- Tony: But I guess a good day is when I don't go around wanting to shoot strangers in their face, and then turn the gun on myself.
- Tony: If I become an arsehole, and I do and say what the fuck I want for as long as I want, and then when it all gets too much, I can always kill myself. It's like a superpower.
- Tony: Hardly scarred for life. She's 93. If she lives to 100, she's only been scarred for 7% of her life.
- Tony: [Pretending to discipline his dog] What? He's not a fat, hairy nosy coc*sucker, bad girl, Brandy!
- Tony: There's no advantage to being nice and thoughtful and caring and having integrity. It's a disadvantage, if anything.

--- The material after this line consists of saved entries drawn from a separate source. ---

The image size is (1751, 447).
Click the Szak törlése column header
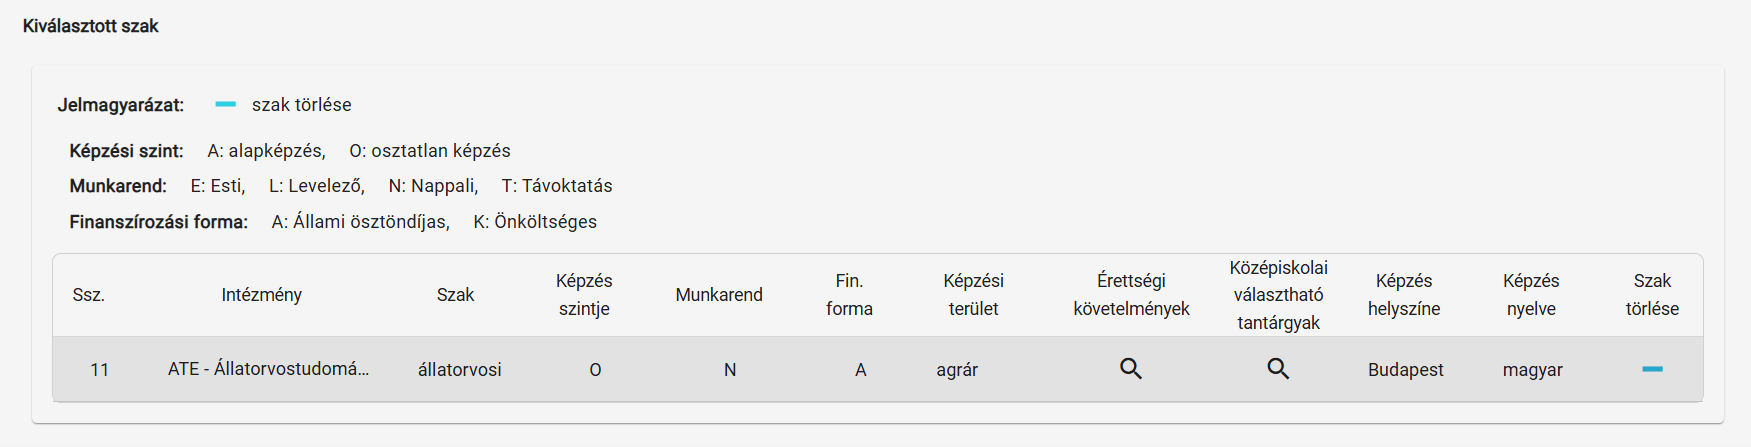(1652, 295)
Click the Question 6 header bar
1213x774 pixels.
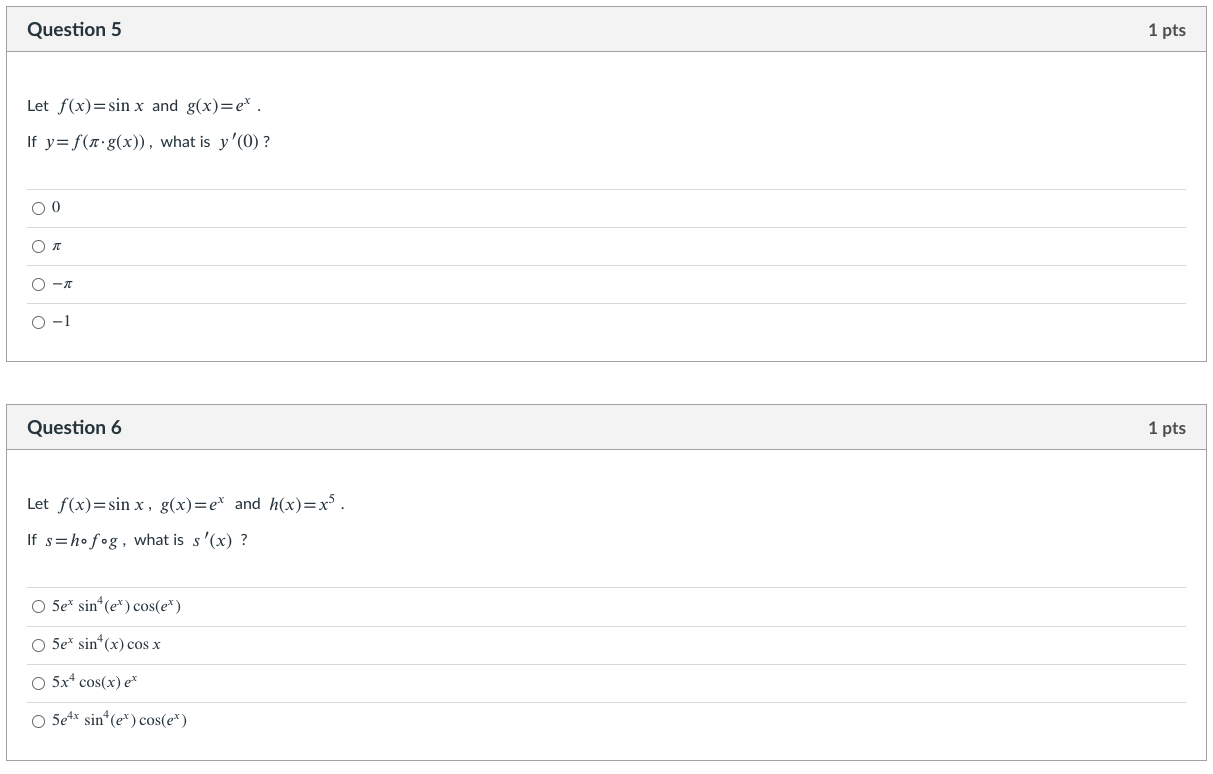coord(74,427)
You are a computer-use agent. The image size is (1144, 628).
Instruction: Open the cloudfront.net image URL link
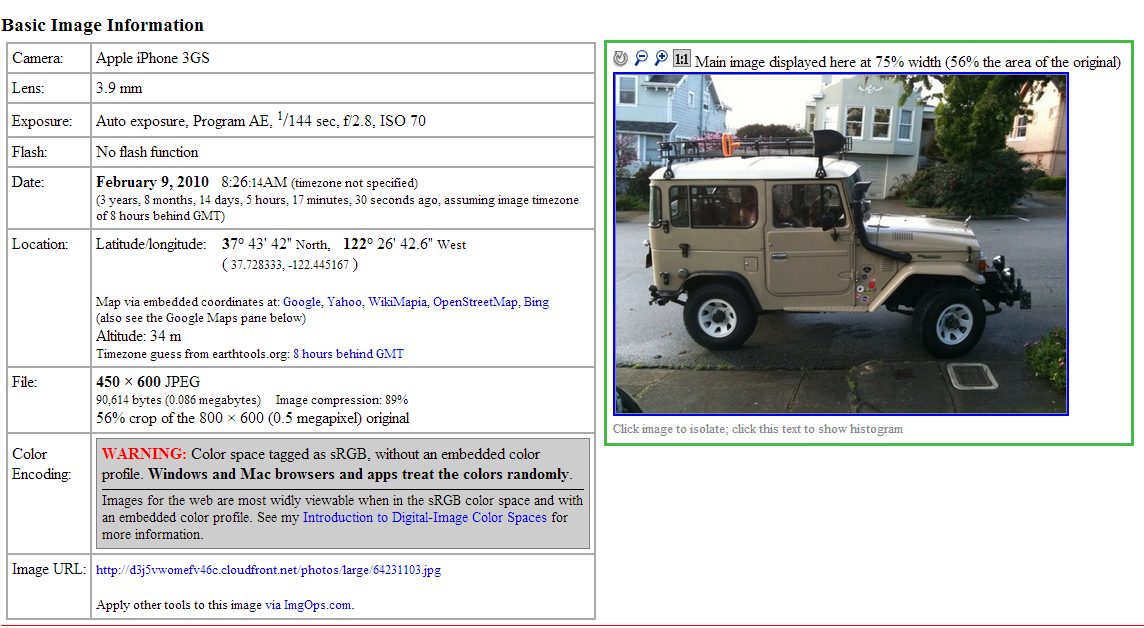268,571
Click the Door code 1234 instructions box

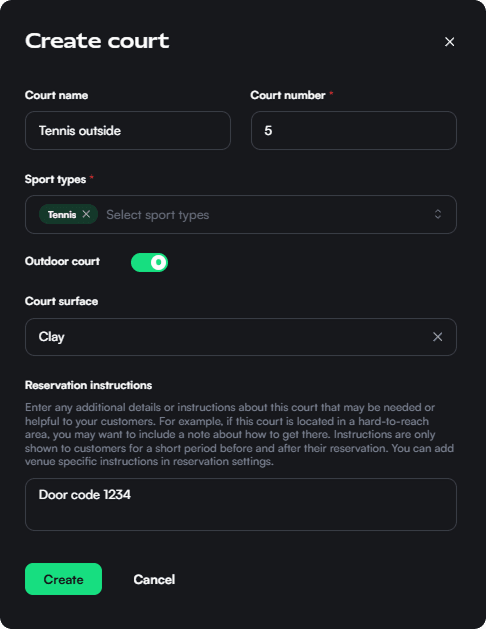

- Tony: Here's what's what: humanity is a plague. We're a disgusting, narcissistic, selfish parasite, and the world would be a better place without us. It should be everyone's moral duty to kill themselves. I could do it now. Quite happily just go upstairs, jump off the roof, and make sure I landed on some cunt from accounts.
- Tony: Does that usually work, does it? To most people, the threat of death is worse than giving you money. Or they're worried you'll hurt their family. I haven't got any family. I'm not gonna go into it, but I don't care about anything anymore. I'm not giving you any money.
- Lisa: It's no one's fault what's happened. Don't go blaming the world. You know how grumpy you get when things don't go your way. But you've got such a good heart. You're born like it. You can't contrive it. You're just decent. I knew it, first time I met you. Hit me like a bolt of lightning. And I've loved you ever since.
- Tony: [Holds up two cans of food, asking his dog which one she prefers] Baked beans or vegetable curry?
- Tony: It's hard for me to throw myself into my work, when my work is often talking to a plumber on the estate who's grown a potato that looks like Lionel Richie.